Desde fuera del club, y con lo que están debiendo otras entidades de su misma categoría, resulta difícil creer que el próximo miércoles, 4 de julio, el Vilalonga pueda echar el cierre a 65 años de historia con una deuda real aparentemente asequible, unos 46.000 euros, y catorce directivos dispuestos a continuar si aparece quien los presida. Si lo difícilmente creíble se hace realidad, los mayores damnificados no serán ya los socios que no quisieron asumir la responsabilidad de un cargo arropado. Las verdaderas víctimas serán las decenas de futbolistas que componen la cantera celeste. Jóvenes deportistas que desde hace poco menos de dos semanas disponen de un referente al alcance de pocos equipos en la provincia. Un conjunto juvenil en la Liga Gallega.
Dirigidos por dos figuras de la historia deportiva del Vilalonga, Mario Rodríguez, capitán del primer equipo sanxenxino en los 80, y Fernando Otero, que ejerció la misma función en los 90, los 22 chavales que formaron la plantilla juvenil del Vilalonga supieron recuperar el ánimo y alcanzar la gloria del ascenso avasallando en su camino al Val Miñor, primero, con victorias por 3-0 y 2-3, y al Ponte Ourense en la ronda definitiva, con un 3-0 y un 0-4. En ambos casos, jugando el primer partido en casa. En O Revel y en el Novo San Pedro. Y aunque parezca lo contrario, «non foi un camiño doado», apunta Mario Rodríguez al recordar que «no primeiro cuarto de hora contra o Ponte Ourense estabamos asustados. Pensabamos que iamos levar unha chaquetiña».

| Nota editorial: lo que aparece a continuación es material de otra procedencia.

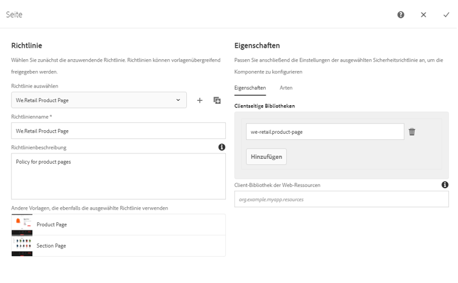Switch to the Eigenschaften tab

click(x=250, y=88)
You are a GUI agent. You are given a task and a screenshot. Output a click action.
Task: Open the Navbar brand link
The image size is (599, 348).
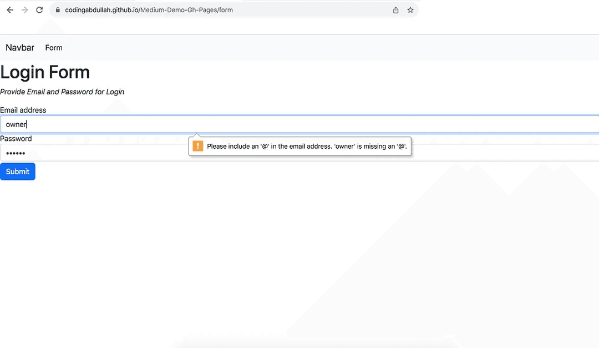click(20, 48)
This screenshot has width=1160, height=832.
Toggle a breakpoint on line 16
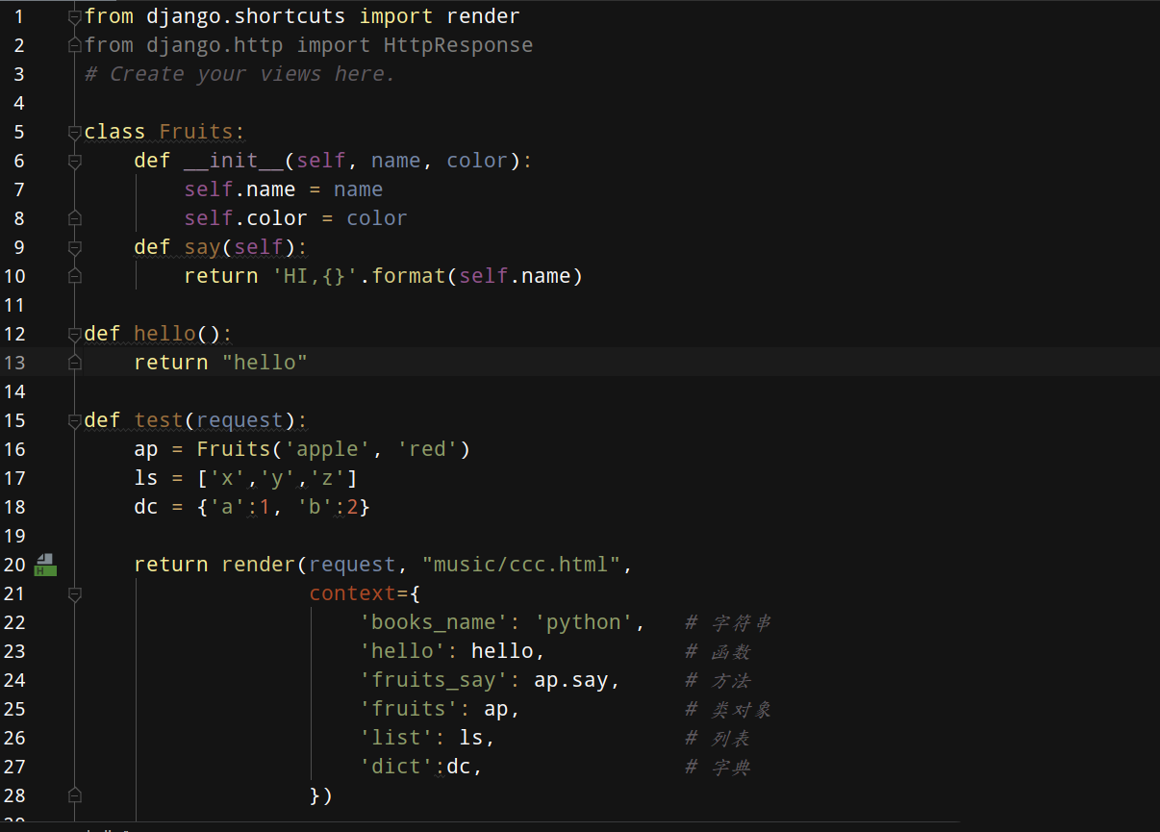[45, 448]
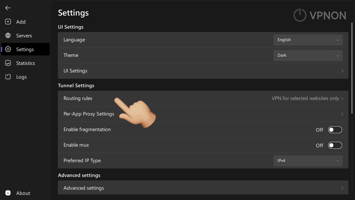The width and height of the screenshot is (355, 200).
Task: Turn on Enable fragmentation switch
Action: pyautogui.click(x=335, y=129)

Rodríguez, que ya había sido el estratega del primero de los tres ascensos del Vilalonga a la Liga Gallega Juvenil en su historia, en los 90 con jugadores como Rea, Otero o Jorge Seixo, habla maravillas de su última remesa de pupilos. «A tempada anterior Fernando e mais eu xa adestraramos o equipo xuvenil, xogamos a fase de ascenso, gañamos a primeira rolda, ao Rúa, e perdemos co Valadares. Esta tempada tiñamos un terzo de xuvenís de primeiro ano, outro de segundo e outro de último, mantendo practicamente a mesma base. É un grupo humilde, de boa xente, unido e que xoga ao fútbol de toque» en la línea del practicado por el conjunto de Tercera División. Añádasele trabajo e implicación, y ahí está el resultado.
Capacidad de superación
Prueba de la valía de este grupo de 22 obreros del balompié está en su capacidad para superar el profundo bache de resultados que a mitad de temporada les costó el liderato con el que habían arrancado el campeonato. Acabaron cuartos del Grupo 9 de la Liga Provincial, entrando así en la fase. Claro que el verdadero problema llega ahora.
«É moi complicado que os futbolitas dean o salto dunha Liga Provincial á Terceira, a non ser que sexan uns fenómenos». La alternativa, por la que aboga Mario, es «que se lles dean máis oportunidades aos canteiráns no Vilalonga. Hoxe só queda Saúl». Claro que para ello debe seguir existiendo el Vilalonga.